Padres face questions ahead of Trade Deadline

June 19th, 2025

LOS ANGELES -- The Padres always knew this stretch on their schedule would be a grind. Twenty-six games in 27 days? A 17-game stretch within that, featuring 14 divisional games and 14 road games? All 17 of those games against National League contenders?

It was never going to be easy. It was always going to feature some bumps in the road.

But at this point, this feels like more than a speed bump. The Padres have dropped 10 of 14, including three straight this week against the rival Dodgers in Los Angeles.

“There’s a lot of season left,” said Fernando Tatis Jr. “But we have to win ballgames if we want to reach our goal. We just need to be better.”

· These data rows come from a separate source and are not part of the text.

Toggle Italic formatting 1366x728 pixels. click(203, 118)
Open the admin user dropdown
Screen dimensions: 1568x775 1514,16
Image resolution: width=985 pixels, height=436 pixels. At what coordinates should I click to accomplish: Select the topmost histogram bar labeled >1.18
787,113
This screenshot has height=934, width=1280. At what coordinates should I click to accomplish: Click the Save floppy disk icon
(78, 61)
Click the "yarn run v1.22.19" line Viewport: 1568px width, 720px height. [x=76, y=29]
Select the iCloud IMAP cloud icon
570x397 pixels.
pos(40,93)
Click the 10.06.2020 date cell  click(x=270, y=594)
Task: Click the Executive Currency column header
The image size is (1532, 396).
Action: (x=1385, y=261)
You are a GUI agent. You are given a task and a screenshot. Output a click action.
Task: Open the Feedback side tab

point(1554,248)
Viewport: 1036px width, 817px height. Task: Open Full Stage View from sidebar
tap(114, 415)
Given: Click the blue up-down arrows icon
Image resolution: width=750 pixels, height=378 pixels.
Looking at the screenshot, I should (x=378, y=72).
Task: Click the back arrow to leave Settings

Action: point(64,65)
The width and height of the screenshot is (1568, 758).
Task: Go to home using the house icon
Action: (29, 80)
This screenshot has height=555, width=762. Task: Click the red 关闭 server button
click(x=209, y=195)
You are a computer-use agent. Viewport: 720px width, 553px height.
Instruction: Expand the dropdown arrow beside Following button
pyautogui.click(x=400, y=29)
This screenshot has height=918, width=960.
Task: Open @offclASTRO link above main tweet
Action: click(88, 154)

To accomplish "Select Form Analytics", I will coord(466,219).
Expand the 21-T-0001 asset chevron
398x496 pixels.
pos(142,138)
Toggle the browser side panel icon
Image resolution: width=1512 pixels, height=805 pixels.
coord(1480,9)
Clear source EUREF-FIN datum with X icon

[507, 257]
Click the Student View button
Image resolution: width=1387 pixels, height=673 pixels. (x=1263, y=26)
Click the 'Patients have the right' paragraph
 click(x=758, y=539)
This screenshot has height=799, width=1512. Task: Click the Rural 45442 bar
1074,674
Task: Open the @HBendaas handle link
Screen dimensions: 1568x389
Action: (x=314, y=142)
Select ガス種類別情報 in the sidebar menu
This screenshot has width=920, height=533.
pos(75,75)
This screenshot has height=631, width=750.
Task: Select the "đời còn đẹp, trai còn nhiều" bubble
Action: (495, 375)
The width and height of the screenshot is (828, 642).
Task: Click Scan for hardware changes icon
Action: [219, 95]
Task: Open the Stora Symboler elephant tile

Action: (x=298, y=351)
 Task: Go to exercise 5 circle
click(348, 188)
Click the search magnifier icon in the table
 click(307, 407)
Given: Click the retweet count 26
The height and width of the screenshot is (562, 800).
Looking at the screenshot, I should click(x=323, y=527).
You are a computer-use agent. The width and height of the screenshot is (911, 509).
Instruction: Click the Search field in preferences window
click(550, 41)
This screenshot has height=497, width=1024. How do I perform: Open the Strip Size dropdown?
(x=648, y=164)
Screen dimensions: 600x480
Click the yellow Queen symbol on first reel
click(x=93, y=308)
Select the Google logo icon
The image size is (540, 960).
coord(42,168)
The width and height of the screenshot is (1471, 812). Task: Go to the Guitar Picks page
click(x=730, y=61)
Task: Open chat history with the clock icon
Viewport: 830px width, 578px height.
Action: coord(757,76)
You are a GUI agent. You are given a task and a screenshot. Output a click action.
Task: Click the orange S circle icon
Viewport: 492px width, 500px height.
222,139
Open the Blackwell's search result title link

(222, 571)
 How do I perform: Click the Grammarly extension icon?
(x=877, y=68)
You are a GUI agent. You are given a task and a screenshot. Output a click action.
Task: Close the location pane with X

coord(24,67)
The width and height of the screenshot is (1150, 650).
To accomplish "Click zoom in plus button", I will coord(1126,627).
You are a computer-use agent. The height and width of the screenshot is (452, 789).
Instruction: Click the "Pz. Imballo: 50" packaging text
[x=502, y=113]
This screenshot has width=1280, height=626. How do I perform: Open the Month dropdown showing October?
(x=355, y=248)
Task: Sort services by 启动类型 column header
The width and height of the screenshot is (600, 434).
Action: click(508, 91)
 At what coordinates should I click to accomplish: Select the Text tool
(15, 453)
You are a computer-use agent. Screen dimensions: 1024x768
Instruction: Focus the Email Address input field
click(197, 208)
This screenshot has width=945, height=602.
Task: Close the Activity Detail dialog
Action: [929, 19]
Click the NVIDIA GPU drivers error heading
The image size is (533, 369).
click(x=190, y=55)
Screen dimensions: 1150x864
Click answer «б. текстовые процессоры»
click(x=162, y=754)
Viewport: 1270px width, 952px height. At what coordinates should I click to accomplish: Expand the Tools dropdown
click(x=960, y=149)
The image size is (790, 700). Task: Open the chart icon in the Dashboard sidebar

It might feel like their season is teetering. Just to be clear, that’s hyperbole. In the first half last year, the Padres were worse. They started last year 50-50 -- then finished with 93 wins before hosting a Wild Card Series.

There are reasons for optimism this year, too. The Padres have a beleaguered rotation, and they’ve spent a chunk of their season without All-Star center fielder Jackson Merrill. Yet they’re holding on to a Wild Card spot in a ferocious NL.

On the flip side, however, most of those injury question marks don’t have obvious answers. Merrill is on the concussion IL and will be back in due time. But those rotation concerns haven’t alleviated themselves. There’s little clarity on Michael King (pinched nerve in right shoulder), and Yu Darvish (right elbow inflammation) still hasn’t pitched this season.

Not every concern of these Padres is tied to injuries. Xander Bogaerts entered Wednesday’s game hitting .183 this month with a .464 OPS. He proceeded to lace a game-tying double into the left-center-field gap in the ninth inning -- only for the Dodgers’ Will Smith to walk it off minutes later in the bottom half.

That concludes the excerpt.